We’re planning to redo the bathroom once I get a couple of other things squared away (dangerous trees in the yard are getting cut down this week, and I’m getting a plumber in to assess everything that’s wrong with the pipes in this place) and the holiday bonuses are sorted out. In fact, I got all outdoors-ish on Sunday morning, taking down some dead branches, bringing the summer-stuff inside, and wielding that electric chainsaw of mine willy-nilly. Except for the willy-nilly part, which has bad connotations when associated with a chainsaw.

Anyway, the upshot was that I got some of the yard cleared, got rid of the impossible-to-keep-clean shower door, and finished reading a good comic, while also trying to write up the reunion during my free minutes. And that was the weekend.

Monday: now that was a different story. We had an off-site editorial meeting to discuss internet strategy for our magazines. It was at the same location as the sales meeting I attended back in September, but people weren’t, um, “resting their eyes” during this meeting.

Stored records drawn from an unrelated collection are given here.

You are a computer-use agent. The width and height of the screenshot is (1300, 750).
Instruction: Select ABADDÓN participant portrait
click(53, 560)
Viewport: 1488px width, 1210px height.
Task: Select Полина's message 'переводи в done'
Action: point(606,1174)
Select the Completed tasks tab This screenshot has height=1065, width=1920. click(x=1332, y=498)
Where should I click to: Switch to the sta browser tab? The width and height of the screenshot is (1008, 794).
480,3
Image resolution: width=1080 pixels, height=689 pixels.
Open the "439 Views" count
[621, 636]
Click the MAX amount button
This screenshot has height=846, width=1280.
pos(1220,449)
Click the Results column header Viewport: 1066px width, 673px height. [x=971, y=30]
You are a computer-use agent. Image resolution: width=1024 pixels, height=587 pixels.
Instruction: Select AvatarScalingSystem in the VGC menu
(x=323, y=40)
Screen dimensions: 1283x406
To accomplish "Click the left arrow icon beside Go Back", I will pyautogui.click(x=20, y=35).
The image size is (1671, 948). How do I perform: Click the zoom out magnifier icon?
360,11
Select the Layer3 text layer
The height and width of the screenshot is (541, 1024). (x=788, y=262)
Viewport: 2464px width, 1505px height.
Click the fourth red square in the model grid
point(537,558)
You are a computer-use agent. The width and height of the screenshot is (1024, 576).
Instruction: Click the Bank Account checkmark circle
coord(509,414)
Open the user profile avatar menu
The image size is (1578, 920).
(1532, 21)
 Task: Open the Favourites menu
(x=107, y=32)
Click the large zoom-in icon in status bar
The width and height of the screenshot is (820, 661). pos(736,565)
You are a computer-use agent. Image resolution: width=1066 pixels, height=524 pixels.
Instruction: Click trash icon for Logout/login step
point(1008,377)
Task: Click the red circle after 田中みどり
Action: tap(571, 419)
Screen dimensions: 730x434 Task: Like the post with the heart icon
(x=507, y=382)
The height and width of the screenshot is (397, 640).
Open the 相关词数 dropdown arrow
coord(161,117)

Actually, the meeting helped me understand an important difference between editorial and sales personnel. When the online sales meeting wrapped up, the salesmen all headed to the building’s scary bar, where they got a little shikker. When Monday’s meeting finished, the editors were happy enough to get a free lunch out of the deal, and everyone just headed back to the office.

But I got some good ideas for things we can do on the magazine’s website, and also had some thoughts about the redesign for this blog, and the overall site, which still needs to be constructed. If I can get far enough ahead on the 400-page issue of the magazine I’m working on, I’ll take some time off during Thanksgiving week and try to put together the new look-and-feel for this site.

Because that’s supposed to be my idea of fun.